Cuando no estaba «relajado», Cameron trató de encubrir su falta de sustancia con una seriedad performativa que a veces bordeaba el campo. Johnson, por otro lado, aprovecha cada oportunidad para reducir la política al absurdo y, por lo tanto, hace que el vacío debajo de él sea aún más evidente. Sin convicciones ni consistencia, se termina con un gobierno basado en cambios de serie, cambios de sentido y crisis a crisis, que tarde o temprano tiene consecuencias masivas. No olvidemos que el Brexit es un resultado directo del dominio actual de la política por parte de quienes se formaron en el sector privado.

Además, debido a que este dominio simboliza una mezcla muy inglesa de nostalgia, deferencia e imprudencia, esa es parte de la razón por la que el Reino Unido ahora se está separando; de hecho, el hecho de que Johnson estuviera tan preocupado por los acuerdos en Irlanda del Norte es un caso de estudio viviente de los peligros de confiar asuntos de la naturaleza más frágil a personas cuya falta fundamental de seriedad no solo es tóxica, sino extremadamente peligrosa.

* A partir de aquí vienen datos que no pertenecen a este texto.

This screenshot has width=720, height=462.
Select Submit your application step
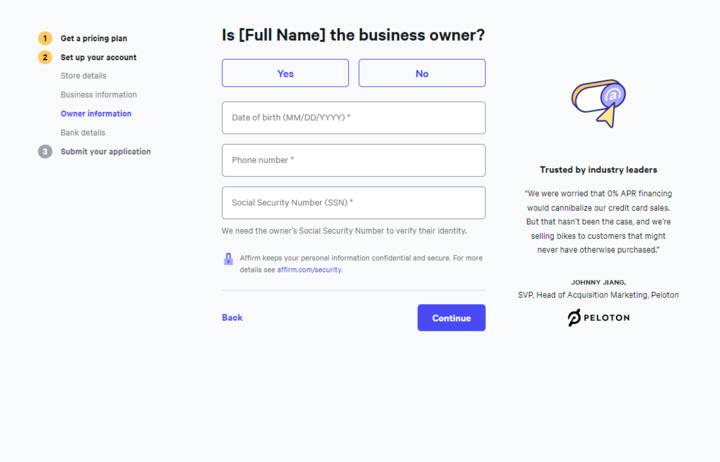(x=106, y=152)
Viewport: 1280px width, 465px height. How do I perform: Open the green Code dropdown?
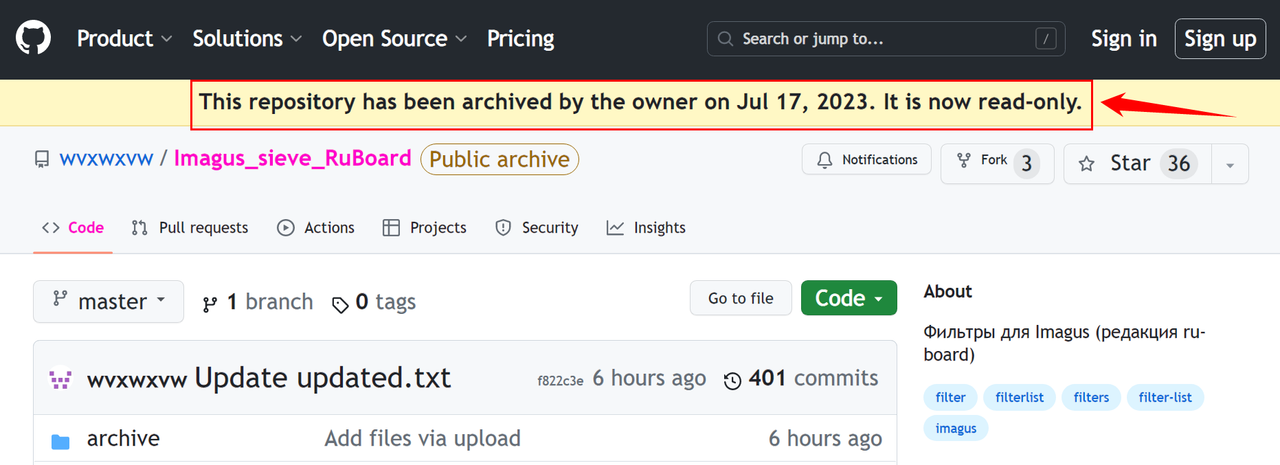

Parte de la enfermedad inglesa es nuestra disposición a atribuir nuestras catástrofes nacionales a asuntos de índole personal. Pero las vanidades de los hombres chic y su costumbre de arrastrarnos al desastre tienen raíces mucho más profundas. Están centrados en un sistema antiguo que forma una casta estrecha de personas para manejar nuestros asuntos, pero también asegura que no tengan casi ninguno de los atributos que realmente se requieren. Si este país quiere entrar tarde en el siglo XXI, esto es lo que finalmente tendremos que enfrentar: una gran torre de fracasos que, para usar una palabra muy actual, son verdaderamente institucionales.